After doing that a few times in a row (shouldn’t take very long), then try adding your singing. So you would play the note, then imagine the note continuing in the silence, then sing the note you’re imagining, (if what you sing doesn’t match what you imagined, adjust your singing if you can, but don’t worry about it if you can’t), then play the note and see if it matches what you’re singing. If it doesn’t match, continue playing the note while you adjust what you’re singing until it does match.

If this begins to be easy, lengthen the amount of time in the imagination part. If it’s too hard, shorten the amount of time in the imagination part.

For solfage, is your teacher using “fixed Do” or “move-able Do”? If it’s move-able Do, you can solfage the suzuki repertoire (your teacher can help).

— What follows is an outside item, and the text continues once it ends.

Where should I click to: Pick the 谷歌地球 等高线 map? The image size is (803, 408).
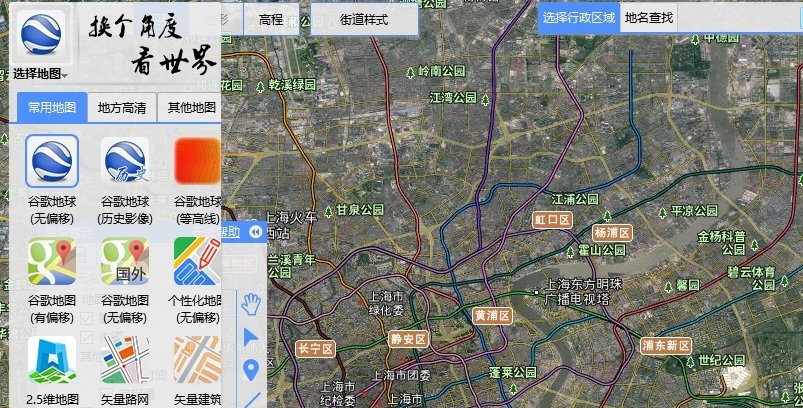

Twinkle (in a move-able Do Solfage System) would then be:

Do Do So So La La So,
Fa Fa Mi Mi Re Re Do.
So So Fa Fa Mi Mi Re,
So So Fa Fa Mi Mi Re,
Do Do So So La La So,
Fa Fa Mi Mi Re Re Do.

Barb said: Nov 17, 2009
Barb Ennis
Suzuki Association Member
678 posts

Something that just happened in our house in the course of brushing the kids’ teeth…

Just to get them to open wide we would get them to sing “Ahhhh” and to brush their front teeth “Eeeeee”. It turned into a game of matching pitches. Our first son matched pitches when he was three, our second was six before being consistent. So when matching our pitch was difficult for them, we would match theirs! Kept it a game.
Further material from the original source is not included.